Payment Protection Insurance, also known as PPI, is an insurance product designed to protect you and your family in the event you are unable to make a payment on a debt or loan because of a crisis such a death, illness or unemployment.
The product was designed for particular individuals at a certain period of time in mind and was very profitable for banks. After some time passed, it was discovered that many of the banks in the United Kingdom were not selling the policies fairly, the policies were being mis sold.
Major publications and consumers have brought this scandal to the forefront and has been in the limelight for over a decade. For years many of the UK’s banks have been fined and required to set aside money to pay back claims with regard to this scandal. Recently a deadline has been set to try and draw a line for the consumers who are still out there that have not filed claims for their policy.
It has been rumored that an awareness campaign is set to debut this summer to bring awareness to UK consumers to look into their financial situation to see if they could be effected.
They want everyone who has been effected to come forward but are finding that the hardest part is that since it was mis sold, people are not even aware that they are victims to the scam. Once people have been educated and aware of the situation at hand, it is best to file claims to retrieve the PPI that was mis sold.
What you need to know
PPI Claim Companies, like https://www.canaryclaims.co.uk, are around to help with your PPI claims process. They are able to help from start to finish. From identifying what information needs to be collected to what It is best to utilize these firms because they know what they are doing and are familiar with the procedures in place to make your claim. The basic beginning step is to identify your debts and if you held a PPI policy.
You then have to identify if you were mis sold, this means your policy was either a.) sold without your knowledge b.) sold as if it were mandatory or necessary or c.) sold to the wrong type of individual who wouldn’t even be able to make a claim (an example of this would be age, employment, and preexisting medical conditions).
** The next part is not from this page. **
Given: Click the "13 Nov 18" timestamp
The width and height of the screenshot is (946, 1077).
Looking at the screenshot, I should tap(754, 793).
Basically, if you were not clear as to what you were sold or was sold something you weren’t even eligible for, than you need to reclaim your PPI money.
Timebar To File
By using a PPI Claim Company, they will be able to steer you in the right direction to know if you are in the proper timeframe to file. The first, and most important, timeframe you need to consider is that all claims must be submitted by August 29, 2019. This deadline has changed but this is what the deadline is at this moment in time.
Just because your loan or debt is no longer active does not mean you cannot file a claim. You are still able to file claims on debts that are paid in full and therefore inactive. It is just important that you have all of the appropriate paperwork involved. It will make the process with the lending agent easier. This is another instance where using a PPI Claim Company is to your advantage, they will know how to win your case and will not steer you wrong.
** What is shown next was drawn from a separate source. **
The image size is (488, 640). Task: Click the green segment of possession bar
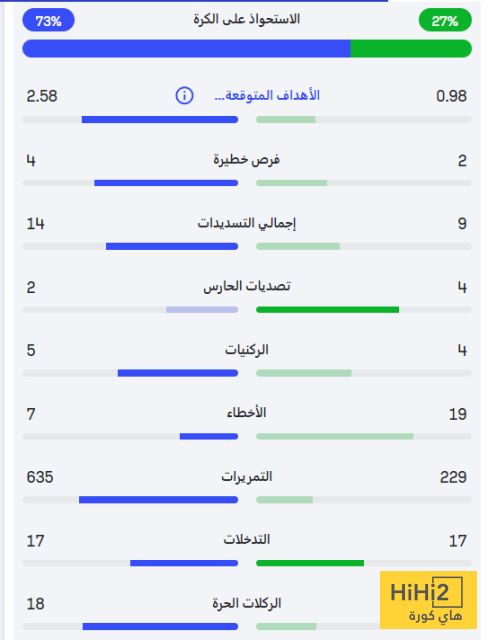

Another important deadline that everyone references in the PPI claim situation is 6 years. This number plays a vital role in your PPI reclaim. Primarily, all financial institutions are required to keep documentation of their accounts for 6 years. This is what they are required to do, so if they do not have documentation of your account than they are not meeting regulatory standards. If they do not have your records than they may be asked to estimate the costs involved.
Please note that the 6 year mark is from when your debt has been closed or is considered inactive. It does not start from when the account opens. For example. If you opened a loan in 2000 but finished paying it off in 2010, the 6 year time frame would begin in 2010. The bank would be required to keep paperwork through 2016.
After that, they have no obligation to keep track of your information. Some banks follow the rules exactly and get rid of records right at the 6 year mark. However, there are banks that do keep records for longer.
To bring things full circle, even if your account is inactive and even if your account has been inactive for longer than 6 years, it does not mean you to not have the means to file a claim.
As long as you have the proper paperwork and information to provide to the bank that you had the policy and that it was mis sold they are required to investigate your case. You can claim back many years beyond the six year time limit if you can prove a link between the underwriter of the policy and the lender or broker that sold it to you.
Essentially, PPI claims are a serious matter that every household should look in to. The more information you have on your policy the more likely you are to reclaim your money. The best case scenario for a consumer is to have the paperwork that identifies the policy and also some proof that it was missold as described previously in this article.
Financial Institutions are required to keep the information for 6 years once the policy was closed or inactive. So if you are a client whose policy was recent, than you may be in luck and be able to get information straight from the lender. If the account is closed it does not mean you cannot file a claim. You will just need to provide further detail, your PPI claim company can assist with this process.